George Short

Personal information
- Full name: George Frederick Short
- Date of birth: 1866
- Place of birth: Birmingham, England
- Date of death: Unknown
- Position: Utility player

Senior career*
- Years: Team / Apps / (Gls)
- Unity Gas
- 1887–1895: Small Heath / 31 / (5)
- 1895–1???: Oldbury Town

= George Short (footballer) =

English footballer

George Frederick Short (1866 – after 1895) was an English professional footballer who made 18 appearances in the Football League playing for Small Heath.

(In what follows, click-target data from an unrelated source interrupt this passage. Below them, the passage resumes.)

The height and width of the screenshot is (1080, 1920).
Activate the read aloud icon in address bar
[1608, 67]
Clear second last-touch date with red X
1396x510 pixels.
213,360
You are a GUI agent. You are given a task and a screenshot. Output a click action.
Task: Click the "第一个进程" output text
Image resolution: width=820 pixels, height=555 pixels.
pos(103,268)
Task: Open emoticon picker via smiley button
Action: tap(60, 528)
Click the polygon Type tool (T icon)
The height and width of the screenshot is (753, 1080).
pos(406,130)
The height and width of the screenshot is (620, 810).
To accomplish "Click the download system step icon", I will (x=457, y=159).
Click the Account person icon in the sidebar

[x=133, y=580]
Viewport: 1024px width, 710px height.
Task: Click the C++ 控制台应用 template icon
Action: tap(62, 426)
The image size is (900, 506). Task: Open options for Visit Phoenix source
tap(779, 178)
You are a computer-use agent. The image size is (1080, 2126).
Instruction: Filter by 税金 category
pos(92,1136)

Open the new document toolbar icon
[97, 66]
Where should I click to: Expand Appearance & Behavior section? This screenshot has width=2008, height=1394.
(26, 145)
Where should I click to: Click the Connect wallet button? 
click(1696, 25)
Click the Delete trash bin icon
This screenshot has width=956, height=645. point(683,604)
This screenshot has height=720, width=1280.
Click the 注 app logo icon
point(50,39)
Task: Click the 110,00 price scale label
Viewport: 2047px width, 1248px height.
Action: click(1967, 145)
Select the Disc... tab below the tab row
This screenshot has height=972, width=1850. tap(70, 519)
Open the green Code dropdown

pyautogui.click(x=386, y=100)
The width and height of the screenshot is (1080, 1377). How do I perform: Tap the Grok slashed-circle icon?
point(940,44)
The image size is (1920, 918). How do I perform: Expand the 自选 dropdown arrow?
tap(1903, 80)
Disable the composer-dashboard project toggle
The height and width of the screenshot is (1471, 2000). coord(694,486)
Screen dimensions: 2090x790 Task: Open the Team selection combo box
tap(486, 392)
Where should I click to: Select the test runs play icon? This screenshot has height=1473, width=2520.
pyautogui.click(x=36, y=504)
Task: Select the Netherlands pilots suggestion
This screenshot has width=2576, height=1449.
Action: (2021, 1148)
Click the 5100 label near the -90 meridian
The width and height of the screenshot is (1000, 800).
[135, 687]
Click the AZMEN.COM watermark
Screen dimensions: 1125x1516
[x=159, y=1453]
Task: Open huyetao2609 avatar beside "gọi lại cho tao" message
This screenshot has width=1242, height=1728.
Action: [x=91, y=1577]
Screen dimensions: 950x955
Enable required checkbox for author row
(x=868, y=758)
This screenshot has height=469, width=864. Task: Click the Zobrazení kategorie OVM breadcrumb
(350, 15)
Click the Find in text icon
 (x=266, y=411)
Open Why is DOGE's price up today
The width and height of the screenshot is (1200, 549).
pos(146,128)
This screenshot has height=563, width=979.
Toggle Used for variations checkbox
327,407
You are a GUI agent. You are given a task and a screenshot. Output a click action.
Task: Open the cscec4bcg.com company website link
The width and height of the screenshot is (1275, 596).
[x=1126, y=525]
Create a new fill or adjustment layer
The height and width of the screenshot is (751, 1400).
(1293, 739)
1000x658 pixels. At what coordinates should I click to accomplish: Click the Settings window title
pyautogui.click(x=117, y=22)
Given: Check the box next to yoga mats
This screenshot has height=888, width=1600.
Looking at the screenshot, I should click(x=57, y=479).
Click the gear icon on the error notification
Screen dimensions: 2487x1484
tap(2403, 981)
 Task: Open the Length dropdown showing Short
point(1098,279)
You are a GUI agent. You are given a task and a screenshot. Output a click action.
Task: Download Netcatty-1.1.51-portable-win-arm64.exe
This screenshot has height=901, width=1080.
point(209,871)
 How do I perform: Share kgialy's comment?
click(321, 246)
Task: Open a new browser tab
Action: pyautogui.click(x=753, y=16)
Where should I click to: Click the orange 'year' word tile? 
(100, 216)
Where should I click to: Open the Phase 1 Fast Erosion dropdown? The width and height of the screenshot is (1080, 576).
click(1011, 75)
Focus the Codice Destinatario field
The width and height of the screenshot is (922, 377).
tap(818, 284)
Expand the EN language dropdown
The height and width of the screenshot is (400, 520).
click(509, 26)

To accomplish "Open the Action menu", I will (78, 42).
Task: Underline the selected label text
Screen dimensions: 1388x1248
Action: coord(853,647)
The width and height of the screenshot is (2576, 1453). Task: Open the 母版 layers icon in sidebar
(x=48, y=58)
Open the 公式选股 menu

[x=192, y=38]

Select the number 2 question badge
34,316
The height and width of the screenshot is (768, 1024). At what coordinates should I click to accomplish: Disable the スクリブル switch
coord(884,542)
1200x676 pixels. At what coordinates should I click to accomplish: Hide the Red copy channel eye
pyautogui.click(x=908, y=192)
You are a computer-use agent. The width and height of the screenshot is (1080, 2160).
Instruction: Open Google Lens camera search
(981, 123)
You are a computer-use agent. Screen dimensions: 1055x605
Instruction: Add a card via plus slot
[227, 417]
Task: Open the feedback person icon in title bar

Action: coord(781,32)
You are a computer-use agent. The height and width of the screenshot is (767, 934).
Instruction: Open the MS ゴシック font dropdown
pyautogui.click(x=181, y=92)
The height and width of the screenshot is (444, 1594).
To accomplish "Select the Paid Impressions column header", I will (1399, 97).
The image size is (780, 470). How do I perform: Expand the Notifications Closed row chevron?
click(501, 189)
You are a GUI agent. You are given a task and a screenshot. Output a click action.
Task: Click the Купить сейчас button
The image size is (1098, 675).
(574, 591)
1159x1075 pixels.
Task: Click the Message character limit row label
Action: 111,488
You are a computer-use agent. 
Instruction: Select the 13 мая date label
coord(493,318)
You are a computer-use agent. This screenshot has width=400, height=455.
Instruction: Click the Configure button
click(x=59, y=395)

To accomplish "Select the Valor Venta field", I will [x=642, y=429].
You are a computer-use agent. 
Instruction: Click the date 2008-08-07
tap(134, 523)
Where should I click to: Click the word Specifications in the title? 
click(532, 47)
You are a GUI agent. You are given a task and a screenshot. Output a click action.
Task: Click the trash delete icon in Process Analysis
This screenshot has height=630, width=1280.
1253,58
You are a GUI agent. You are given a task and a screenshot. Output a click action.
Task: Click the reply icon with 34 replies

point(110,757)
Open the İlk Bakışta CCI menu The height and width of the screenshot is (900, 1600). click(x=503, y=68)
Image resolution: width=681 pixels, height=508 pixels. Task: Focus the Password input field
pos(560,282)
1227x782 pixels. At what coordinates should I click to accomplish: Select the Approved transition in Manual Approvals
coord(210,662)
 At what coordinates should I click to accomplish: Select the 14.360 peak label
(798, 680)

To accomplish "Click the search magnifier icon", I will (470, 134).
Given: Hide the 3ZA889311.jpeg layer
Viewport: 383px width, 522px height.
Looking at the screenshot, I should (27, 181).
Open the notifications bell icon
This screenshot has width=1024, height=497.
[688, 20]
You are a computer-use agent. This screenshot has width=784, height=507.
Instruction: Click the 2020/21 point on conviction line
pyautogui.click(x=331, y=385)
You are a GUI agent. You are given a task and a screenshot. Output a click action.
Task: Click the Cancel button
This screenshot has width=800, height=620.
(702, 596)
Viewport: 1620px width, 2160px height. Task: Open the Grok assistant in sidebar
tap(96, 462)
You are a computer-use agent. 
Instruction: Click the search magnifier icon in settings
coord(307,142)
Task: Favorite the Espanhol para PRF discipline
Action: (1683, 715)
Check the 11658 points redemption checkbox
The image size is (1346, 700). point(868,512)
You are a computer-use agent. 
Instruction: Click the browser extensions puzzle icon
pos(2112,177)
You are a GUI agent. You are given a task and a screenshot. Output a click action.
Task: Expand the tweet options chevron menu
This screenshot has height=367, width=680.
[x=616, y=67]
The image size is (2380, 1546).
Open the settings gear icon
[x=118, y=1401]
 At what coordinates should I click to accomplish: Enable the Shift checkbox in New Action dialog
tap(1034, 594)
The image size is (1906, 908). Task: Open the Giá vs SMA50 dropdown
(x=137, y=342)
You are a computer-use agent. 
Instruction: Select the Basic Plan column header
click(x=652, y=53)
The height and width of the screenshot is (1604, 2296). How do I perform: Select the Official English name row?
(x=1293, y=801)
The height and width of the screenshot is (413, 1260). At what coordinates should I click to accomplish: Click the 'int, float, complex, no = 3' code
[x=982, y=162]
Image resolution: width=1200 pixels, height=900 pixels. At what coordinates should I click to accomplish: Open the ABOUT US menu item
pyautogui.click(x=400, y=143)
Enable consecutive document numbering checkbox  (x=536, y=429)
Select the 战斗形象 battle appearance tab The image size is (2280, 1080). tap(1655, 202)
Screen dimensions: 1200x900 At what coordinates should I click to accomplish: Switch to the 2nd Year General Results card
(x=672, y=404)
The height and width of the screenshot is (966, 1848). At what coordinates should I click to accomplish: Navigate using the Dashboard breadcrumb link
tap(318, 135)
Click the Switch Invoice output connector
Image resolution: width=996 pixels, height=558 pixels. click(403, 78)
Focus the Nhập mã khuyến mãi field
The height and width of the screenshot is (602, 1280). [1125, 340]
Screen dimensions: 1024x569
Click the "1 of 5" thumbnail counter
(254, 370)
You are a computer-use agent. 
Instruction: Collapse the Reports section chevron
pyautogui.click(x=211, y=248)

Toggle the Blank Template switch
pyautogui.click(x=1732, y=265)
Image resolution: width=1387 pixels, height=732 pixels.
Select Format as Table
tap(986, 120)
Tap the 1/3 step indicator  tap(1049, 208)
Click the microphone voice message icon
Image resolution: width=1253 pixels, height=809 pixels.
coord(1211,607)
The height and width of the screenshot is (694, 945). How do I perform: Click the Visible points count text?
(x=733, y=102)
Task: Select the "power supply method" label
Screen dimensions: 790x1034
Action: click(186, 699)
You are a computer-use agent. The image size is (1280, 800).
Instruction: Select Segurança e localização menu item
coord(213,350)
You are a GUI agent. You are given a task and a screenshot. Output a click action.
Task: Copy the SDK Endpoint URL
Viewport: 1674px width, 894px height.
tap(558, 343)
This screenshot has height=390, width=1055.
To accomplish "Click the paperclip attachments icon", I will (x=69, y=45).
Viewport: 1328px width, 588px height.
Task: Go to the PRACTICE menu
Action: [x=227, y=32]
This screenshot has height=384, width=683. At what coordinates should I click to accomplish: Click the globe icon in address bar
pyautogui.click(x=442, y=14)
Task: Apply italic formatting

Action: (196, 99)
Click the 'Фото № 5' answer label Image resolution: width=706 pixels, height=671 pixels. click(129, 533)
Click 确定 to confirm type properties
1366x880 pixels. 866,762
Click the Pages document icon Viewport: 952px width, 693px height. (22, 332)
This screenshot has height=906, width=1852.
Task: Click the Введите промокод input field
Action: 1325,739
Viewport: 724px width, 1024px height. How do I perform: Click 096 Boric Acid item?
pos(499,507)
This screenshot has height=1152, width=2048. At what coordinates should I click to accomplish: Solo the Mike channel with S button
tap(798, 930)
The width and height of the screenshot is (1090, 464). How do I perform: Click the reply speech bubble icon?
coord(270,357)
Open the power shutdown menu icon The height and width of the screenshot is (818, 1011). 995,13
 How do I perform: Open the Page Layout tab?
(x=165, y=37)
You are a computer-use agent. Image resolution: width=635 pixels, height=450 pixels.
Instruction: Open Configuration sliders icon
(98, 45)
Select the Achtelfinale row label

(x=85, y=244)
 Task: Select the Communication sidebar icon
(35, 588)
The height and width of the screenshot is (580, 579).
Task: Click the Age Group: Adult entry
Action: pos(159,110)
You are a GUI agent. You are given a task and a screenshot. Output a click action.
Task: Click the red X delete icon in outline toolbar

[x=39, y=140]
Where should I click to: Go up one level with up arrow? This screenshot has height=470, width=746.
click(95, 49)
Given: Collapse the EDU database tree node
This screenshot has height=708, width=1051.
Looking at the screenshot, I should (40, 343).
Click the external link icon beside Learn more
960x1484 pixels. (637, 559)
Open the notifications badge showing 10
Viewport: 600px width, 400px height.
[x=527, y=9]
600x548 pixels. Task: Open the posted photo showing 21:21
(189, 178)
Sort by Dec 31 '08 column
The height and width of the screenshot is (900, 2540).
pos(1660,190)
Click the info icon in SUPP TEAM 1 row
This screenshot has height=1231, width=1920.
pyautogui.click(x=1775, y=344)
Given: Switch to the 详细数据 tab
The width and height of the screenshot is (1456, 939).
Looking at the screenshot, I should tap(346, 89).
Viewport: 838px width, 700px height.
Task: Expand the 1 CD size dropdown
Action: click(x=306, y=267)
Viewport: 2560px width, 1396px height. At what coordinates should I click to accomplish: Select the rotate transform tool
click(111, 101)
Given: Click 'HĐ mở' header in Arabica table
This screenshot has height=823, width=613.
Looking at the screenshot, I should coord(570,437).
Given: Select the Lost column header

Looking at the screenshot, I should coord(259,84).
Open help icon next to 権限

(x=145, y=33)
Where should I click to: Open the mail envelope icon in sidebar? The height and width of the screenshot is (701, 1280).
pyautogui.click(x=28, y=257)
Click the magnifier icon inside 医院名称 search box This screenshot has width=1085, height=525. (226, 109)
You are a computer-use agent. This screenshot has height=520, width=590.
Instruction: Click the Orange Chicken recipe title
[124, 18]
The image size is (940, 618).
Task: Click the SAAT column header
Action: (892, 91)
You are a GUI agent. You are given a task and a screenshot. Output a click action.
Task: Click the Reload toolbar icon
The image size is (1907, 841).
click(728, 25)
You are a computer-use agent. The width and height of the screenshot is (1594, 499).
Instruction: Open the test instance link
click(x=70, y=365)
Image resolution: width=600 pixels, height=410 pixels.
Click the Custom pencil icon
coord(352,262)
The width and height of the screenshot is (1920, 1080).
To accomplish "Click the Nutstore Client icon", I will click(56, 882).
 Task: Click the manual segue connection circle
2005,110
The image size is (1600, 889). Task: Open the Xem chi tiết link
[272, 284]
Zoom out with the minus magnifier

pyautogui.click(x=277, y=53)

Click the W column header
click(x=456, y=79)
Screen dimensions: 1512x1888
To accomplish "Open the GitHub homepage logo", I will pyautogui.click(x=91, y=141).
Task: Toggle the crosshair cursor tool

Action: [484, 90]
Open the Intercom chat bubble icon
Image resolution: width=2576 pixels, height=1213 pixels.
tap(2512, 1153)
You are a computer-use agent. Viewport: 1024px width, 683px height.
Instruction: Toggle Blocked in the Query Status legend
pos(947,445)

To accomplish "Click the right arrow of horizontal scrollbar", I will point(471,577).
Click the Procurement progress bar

Short was born in Birmingham. He played football for the Unity Gas Depot works team before joining Small Heath in 1887. In Small Heath's first season in the Football Alliance, Short scored four goals in 13 appearances playing as a winger, but later he became most comfortable at full back. This meant a lengthy spell in the reserve team, because first-choice defenders Tom Bayley and Fred Speller missed only two games between them in the next two seasons. Short returned to the first team for the club's first season in the Football League in 1892–93, contributing to their winning the inaugural Second Division championship. He helped the club to runners-up spot in the Second Division the following season, which this time brought promotion to the First Division via the test match system, but never played in the top flight. He joined Oldbury Town of the Birmingham & District League in 1895.

Short's younger brother Charlie also played professionally for Small Heath.